• Document text:
22/09/2018

Geologists Are Feuding About The Collapse Of Civilization

The Atlantic*

The year’s most acrimonious scientific fight is a mega-drama over a mega-drought.

Asmaa Waguih / Reuters

This summer, the decree went out: We are living in a new geological chapter in the planet’s 4.5-billion-year history.
For a certain corner of the world, this was big news. You have probably heard of the Jurassic period (when dinosaurs ruled the Earth) or the Cambrian explosion (when complex animal life arose). Now we had a new name for our own neighborhood in time: We modern humans—you, me, and Jesus of Nazareth—were all born in the Meghalayan age. According to the global governing body of geologists, this new era began 4,200 years ago, when a global mega-drought sent ancient societies around the world into starvation and collapse.
How interesting!, you may think. I love science! And perhaps in an earlier era, that’s all you would have had to think. The dawn of the Meghalayan would have earned some wide-eyed headlines, made life slightly easier for a few researchers, and promptly been relegated to a second-round Jeopardy! question.

• Listed entries:
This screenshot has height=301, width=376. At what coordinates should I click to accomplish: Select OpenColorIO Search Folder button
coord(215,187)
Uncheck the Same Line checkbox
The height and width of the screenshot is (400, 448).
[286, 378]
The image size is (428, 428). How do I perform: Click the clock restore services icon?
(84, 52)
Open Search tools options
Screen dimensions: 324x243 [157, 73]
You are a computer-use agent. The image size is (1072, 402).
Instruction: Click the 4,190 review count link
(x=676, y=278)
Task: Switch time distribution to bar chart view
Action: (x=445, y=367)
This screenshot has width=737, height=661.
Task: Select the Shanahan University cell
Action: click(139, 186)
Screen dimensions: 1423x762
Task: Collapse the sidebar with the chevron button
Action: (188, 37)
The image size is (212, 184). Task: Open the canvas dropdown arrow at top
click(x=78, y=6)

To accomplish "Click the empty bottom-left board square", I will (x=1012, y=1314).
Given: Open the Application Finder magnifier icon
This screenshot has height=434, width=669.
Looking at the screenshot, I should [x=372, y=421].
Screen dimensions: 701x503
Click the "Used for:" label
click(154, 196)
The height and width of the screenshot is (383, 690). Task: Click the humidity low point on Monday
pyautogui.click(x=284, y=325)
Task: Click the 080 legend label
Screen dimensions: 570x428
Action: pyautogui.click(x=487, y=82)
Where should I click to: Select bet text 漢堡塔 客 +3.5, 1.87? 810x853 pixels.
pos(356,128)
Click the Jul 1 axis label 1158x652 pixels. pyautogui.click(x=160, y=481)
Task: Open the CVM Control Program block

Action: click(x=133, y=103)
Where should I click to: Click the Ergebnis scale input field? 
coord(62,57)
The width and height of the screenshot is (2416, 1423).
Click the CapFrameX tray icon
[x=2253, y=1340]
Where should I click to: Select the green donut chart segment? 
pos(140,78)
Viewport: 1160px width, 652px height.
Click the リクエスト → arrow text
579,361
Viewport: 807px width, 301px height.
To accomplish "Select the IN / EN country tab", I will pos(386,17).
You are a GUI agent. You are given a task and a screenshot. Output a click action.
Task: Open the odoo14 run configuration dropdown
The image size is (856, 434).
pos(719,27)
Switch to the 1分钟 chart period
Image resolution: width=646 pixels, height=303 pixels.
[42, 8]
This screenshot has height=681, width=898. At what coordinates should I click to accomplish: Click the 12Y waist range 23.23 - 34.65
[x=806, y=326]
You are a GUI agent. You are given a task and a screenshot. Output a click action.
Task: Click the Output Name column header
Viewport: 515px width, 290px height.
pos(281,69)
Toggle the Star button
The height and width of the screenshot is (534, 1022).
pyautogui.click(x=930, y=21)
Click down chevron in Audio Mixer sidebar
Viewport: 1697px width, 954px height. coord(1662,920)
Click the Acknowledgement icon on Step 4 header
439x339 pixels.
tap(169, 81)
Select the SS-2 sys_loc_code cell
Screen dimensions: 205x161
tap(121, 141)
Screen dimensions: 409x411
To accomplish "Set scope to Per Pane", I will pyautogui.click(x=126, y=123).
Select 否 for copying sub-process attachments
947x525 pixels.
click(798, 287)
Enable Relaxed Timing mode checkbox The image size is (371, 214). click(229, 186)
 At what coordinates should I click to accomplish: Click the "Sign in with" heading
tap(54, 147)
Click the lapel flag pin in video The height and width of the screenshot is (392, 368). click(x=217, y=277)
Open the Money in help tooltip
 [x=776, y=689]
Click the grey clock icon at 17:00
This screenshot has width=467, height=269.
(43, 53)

• Exercise instructions:
1: Copy the passage of the Meghalayan article between "This summer, the" and "starvation and collapse.", inclusive.
2: Using the Meghalayan article, decide whether each statement agrees with it: (a) the Meghalayan age began 4,200 years ago; (b) the new geological chapter was announced in the winter; (c) the Cambrian explosion is described as the time when dinosaurs ruled the Earth. Answer yes or no for each and quote the words that decide it.

• Solutions to each task:
1:
This summer, the decree went out: We are living in a new geological chapter in the planet’s 4.5-billion-year history.
For a certain corner of the world, this was big news. You have probably heard of the Jurassic period (when dinosaurs ruled the Earth) or the Cambrian explosion (when complex animal life arose). Now we had a new name for our own neighborhood in time: We modern humans—you, me, and Jesus of Nazareth—were all born in the Meghalayan age. According to the global governing body of geologists, this new era began 4,200 years ago, when a global mega-drought sent ancient societies around the world into starvation and collapse.

2:
(a) Yes: "this new era began 4,200 years ago"
(b) No: "This summer, the decree went out"
(c) No: "the Cambrian explosion (when complex animal life arose)"